Politely enough, he doesn't make a show of looking over Jessica's shoulder. She's being discreet enough it's obviously not something she's inclined to share casually, and short of hopping the bar, reading it discreetly wouldn't be possible for a mortal man.

"The physics in the last movie did bother me," the Bartender agrees. "Which is why I pretend it doesn't exist. Honestly, I /liked/ the second one; it was that awful casting of the lady who ruined it. I mean, c'mon, she was /obviously/ put in there because she was boning the director," he remarks, rolling his eyes a little.

Jessica Jones has posed:
A hint of amusement crosses Jessica's face again. This time at 'boning the director.' More for the fact that for the most part she's watched her language at Lux, seeing it as the kind of refined place where she really really ought to. This is her first hint that maybe she can just go ahead and say it like she says it, without so much self-editing.

She glances at Indy with some concern, given she knows Marian is still a painful topic for him. Great Times Something Grandma Marion?

She puts the notebook away, her lack of inclination to share less about the information or the thought and more because it just feels as weird to her as talking about her powers, and she already crossed that single hurdle tonight.

"I gotta admit, that seems like it would feel weird. Looking around and realizing someone made a movie out of your /life/. And then went and got big chunks of it wrong, to boot."

Indiana Jones has posed:
Indiana Jones shrugs. "It is what it is. It wasn't until recently when aliens and people with powers came out of the woodwork that I felt comfortable coming out of hiding. I mean, who would believe I was One hundred and twenty five? I look no older than Forty. I couldn't exactly come out and hold a press conference saying 'You got all this here wrong.' Well, I guess I could have, but Marion didn't want me to. She wanted to keep things quiet, so I kept quiet."

He looks to Lucifer, "Yeah, I think you were right. There was a girl, but she wasn't that annoying. Except for the bugs...she really did flip out over those bugs. And the monkey brains."

Lucifer has posed:
The Bartender looks at Jessica and bursts out laughing. Hard. As if she'd just said the funniest thing in the world to him.

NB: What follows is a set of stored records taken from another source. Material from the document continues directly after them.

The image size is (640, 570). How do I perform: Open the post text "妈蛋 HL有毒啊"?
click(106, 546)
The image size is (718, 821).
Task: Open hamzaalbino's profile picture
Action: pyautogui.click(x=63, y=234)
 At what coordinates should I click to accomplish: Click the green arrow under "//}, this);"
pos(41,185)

And if that slow grin had carried any power, that laugh-- riotous and unhindered-- rocks around the club like ...

... well, there are little words for it. It's the delightful peal of a child and the booming laugh of a parent rolled into one. The best joke told at the height of the night, the laugh that gets the party rolling in their seats. The sniggering of a congregation at a good zinger and the roar of a comedy crowd.

They should have sent a poet-- and at the far end of the bar, a lone lilac suspended in water perks up slightly but visibly and the blossoms open a few more degrees.

"Ahhh... haha," the Bartender says, wiping at his eye. "Oh, wow, that... that just made my night, Jessica," he says, still chuckling. "Doctor Jones-- it is Doctor, right? -- your granddaughter is just ..." he chortles again. "I'm sorry to hear that the movies got it all wrong. One of these nights, you should come in and set the record straight. Drinks are on me," he offers, extending Jones a handshake over the lacquered wood. "Jessica, thanks for bringing your... granddad in."